Art imitates life. To match the din, paintings have become pungent. The old order dress themselves in new and ornamental clothes. Hybrid becomes chic and kitsch classy. In the west,at a similar time in its art history, Fluxus, with their inter-media experiments and Pop Art made the mundane sublime & with a caustic wit, critiqued and commented on middle class conventions and prejudice.”
In a way, the traditional–Modern would have us feel that heritage is in a rather precarious position and so gave rise to myth-history. It’s effectively ‘the mythologizing of history and vice versa – i.e. historicizing myth. The idea is to follow the evolving trajectory of modernism in contemporary Indian art. The context is well and truly set by the reproductions of masterpieces pioneers of modernist Indian art, such as Bhupen Khakhar, Jamini Roy, Abanindranath Tagore, MF Husain.

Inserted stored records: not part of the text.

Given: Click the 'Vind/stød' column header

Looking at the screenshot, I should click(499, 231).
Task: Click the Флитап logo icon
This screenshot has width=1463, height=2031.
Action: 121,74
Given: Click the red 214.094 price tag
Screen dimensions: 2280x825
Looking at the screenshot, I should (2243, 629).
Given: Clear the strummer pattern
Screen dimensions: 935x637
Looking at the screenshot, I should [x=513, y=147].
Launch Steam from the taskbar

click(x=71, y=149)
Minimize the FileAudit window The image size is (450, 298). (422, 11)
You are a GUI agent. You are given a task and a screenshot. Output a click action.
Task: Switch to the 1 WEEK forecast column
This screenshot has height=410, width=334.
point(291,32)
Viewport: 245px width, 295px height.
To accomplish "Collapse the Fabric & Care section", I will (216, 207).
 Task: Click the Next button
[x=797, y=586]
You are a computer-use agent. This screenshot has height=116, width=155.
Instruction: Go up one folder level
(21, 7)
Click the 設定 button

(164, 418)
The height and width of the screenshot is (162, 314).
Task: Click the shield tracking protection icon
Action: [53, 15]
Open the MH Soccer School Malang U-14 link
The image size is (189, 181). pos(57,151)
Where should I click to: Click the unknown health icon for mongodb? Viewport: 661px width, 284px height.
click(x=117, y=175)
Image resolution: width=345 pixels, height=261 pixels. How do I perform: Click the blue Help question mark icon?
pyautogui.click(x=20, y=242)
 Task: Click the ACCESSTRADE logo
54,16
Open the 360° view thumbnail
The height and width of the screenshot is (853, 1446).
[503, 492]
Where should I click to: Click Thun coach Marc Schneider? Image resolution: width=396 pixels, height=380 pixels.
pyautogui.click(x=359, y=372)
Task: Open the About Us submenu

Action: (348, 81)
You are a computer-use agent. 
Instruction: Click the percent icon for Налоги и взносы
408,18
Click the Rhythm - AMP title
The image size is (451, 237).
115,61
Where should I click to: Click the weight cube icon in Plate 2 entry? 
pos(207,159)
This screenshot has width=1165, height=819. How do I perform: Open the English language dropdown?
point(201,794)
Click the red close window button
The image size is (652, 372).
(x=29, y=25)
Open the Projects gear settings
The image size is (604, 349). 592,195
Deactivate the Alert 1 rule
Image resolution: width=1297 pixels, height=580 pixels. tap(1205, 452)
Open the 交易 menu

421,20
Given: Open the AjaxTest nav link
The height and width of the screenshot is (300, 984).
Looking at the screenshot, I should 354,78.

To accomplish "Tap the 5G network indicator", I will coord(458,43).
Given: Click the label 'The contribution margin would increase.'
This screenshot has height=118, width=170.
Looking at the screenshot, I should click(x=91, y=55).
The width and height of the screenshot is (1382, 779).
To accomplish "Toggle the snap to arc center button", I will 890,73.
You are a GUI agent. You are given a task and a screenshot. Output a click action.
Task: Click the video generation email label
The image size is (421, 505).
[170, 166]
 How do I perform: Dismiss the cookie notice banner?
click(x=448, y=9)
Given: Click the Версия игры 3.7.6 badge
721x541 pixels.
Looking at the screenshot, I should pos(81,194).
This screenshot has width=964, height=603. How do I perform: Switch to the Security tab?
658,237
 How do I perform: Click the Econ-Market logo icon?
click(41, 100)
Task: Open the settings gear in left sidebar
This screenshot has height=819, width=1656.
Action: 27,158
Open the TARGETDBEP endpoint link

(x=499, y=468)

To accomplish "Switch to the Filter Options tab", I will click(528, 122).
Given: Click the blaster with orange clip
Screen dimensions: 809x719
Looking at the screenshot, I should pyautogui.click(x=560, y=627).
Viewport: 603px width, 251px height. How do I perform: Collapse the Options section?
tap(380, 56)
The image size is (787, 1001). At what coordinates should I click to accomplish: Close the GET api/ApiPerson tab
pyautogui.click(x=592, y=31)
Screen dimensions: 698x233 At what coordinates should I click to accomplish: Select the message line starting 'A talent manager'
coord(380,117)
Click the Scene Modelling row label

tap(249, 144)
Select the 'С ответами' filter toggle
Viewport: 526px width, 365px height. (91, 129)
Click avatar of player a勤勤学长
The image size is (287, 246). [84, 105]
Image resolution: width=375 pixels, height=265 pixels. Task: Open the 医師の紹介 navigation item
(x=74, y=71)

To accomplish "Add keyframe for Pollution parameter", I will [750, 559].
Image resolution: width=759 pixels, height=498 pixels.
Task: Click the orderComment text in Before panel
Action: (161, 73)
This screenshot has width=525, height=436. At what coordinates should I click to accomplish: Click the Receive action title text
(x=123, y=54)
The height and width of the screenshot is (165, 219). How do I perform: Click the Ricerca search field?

The images act as vital reference points to compare other works on view in order to grasp the parallels and paradoxes in ‘Yeh Image Mahaan: India Meets Bharat’. Among the other participating artists, as one takes in sublime meditation on plantains and coconut by Shreyasi Chatterjee, the orgiastic pulse of Incredible India tends to recede. The artist casts a panoramic look on a lavish landscape of unearthly beauty soaked in its own rituals of stillness. The work is matched by Sumitro Basak’s serpentine book of life.